Auch wenn die Beobachtung und das Studium von Infusorien durch Laien für Ehrenberg durchaus eine Rolle spielte, stellen seine 1838 erschienenen Infusionsthierchen als vollkommene Organismen alles andere als Amateurforschung dar. Denn das Vorwort enthält zwar Instruktionen, um eine „gar nicht lästige, sogar zierliche Menagerie“ von Infusorien aus Gewässern zu sammeln, im Glas zu halten und zu bestaunen, doch handelt es sich im Wesentlichen um einen voluminösen Atlas, dessen Benennungen und Beschreibungen mikroskopischer Lebensformen, verbunden mit detaillierten Farbtafeln, den Mikrokosmos mit den Mitteln der damaligen Lichtmikroskopie taxonomisch erschlossen (Ehrenberg 1838, Vorwort S. XVI; Abb. 1).
Abb. 1: Titelseite und Kulturanleitung aus C. G. Ehrenberg, Die Infusionsthierchen als vollkommene Organismen: Ein Blick in das tiefere organische Leben der Natur, Leipzig 1838.
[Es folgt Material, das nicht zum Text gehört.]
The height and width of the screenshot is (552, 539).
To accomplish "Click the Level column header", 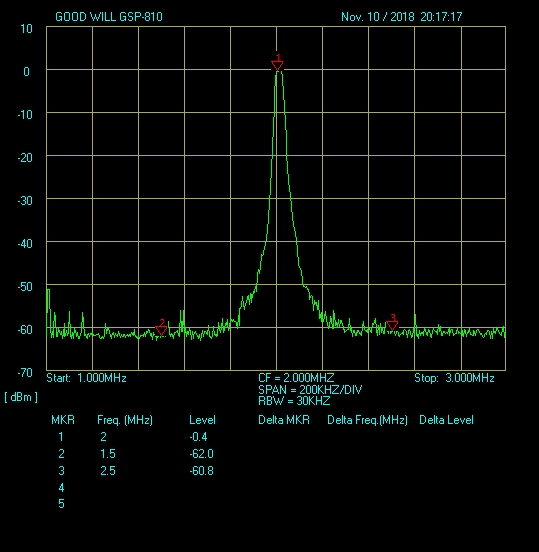I will click(x=202, y=420).
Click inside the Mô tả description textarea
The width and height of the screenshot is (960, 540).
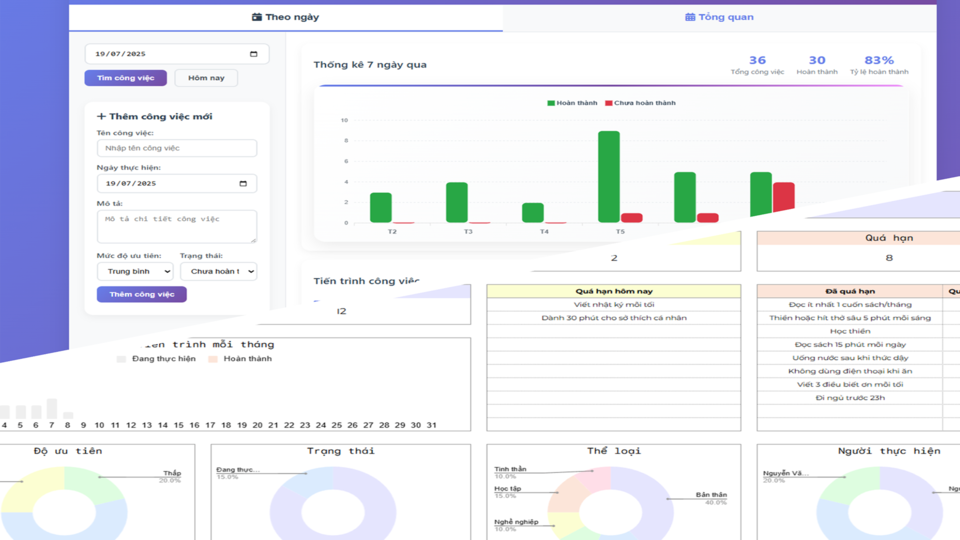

So enthalten die Infusionsthierchen aus Heuaufgüssen bekannte Vertreter eukaryotischer Einzeller (Protisten) wie das Pantoffeltierchen Paramecium oder die Amöbe Proteus; zudem finden sich die Namen von Lebewesen, die heute den prokaryotischen Bakterien zugerechnet werden wie die Gattungen Monas oder Vibrio (Abb. 2). Wenn dazu noch Algen treten, ist klar, dass die Infusorien quer zu taxonomischen Kategorien der gegenwärtigen Lebenswissenschaften liegen – die Genauigkeit von Ehrenbergs Zeichnungen und den darin visualisierten Strukturen bleiben allerdings von Wert auch für heutige Biologen (vgl. Churchill 1989, Jahn 1995).
Abb. 2: Mikroorganismen aus einem Tafelband zu den Infusionsthierchen. Dargestellt sind u.a. die später unter die prokaryotischen Bakterien gefassten Gattungen Bacterium, Vibrio, Spirochaeta und Spirillium sowie die vermutlich eukaryotischen Algen zuzurechnenden Gattungen Spirodiscus und Closterium. Aus: C. G. Ehrenberg, Atlas von vier und sechzig Kupfertafeln zu Christian Gottfried Ehrenberg über Infusionsthierchen, Leipzig 1838.
Der vollständige Buchtitel Die Infusionsthierchen als vollkommene Organismen. Ein Blick in das tiefere organische Leben der Natur bietet begriffliche Schlüssel zur Beantwortung der Frage, auf welche Weise Ehrenberg den Mikrokosmos charakterisierte und was er mit dessen Erforschung bezweckte. Vollkommenheit, Organismus und damit Organisation, das „tiefere Leben“ wie auch das tierische Wesen der Infusorien weisen den Titel als einen Pleonasmus aus, der Ehrenbergs Arbeit geradezu leitmotivisch ausdrückt: Es ging ihm zeitlebens um empirische Nachweise dafür, dass auch unscheinbar und einfach wirkende Lebensformen ein Segment der Natur darstellen, das den auf der Stufenleiter der natürlichen Wesenheiten hoch angesiedelten Tieren in Zeugung, Organisation und Fähigkeiten wie Bewegung oder Verdauung in nichts nachstehe und das Luft, Wasser und Erde omnipräsent bevölkere – „aus dem Kleinen bauen sich die Welten“. Anders ausgedrückt: Linnés „Chaos“, jenes mit Mitteln der Mikroskopie enthüllte Wimmeln morphologisch schwer unterscheidbarer Lebensformen, dem vergleichsweise wenig naturhistorische Aufmerksamkeit zuteil geworden war, wurde durch Ehrenberg nicht zuletzt dadurch satisfaktionsfähig gemacht, dass er eine Vielzahl distinkter Arten unterschied und mittels lateinischer Binomen benannte.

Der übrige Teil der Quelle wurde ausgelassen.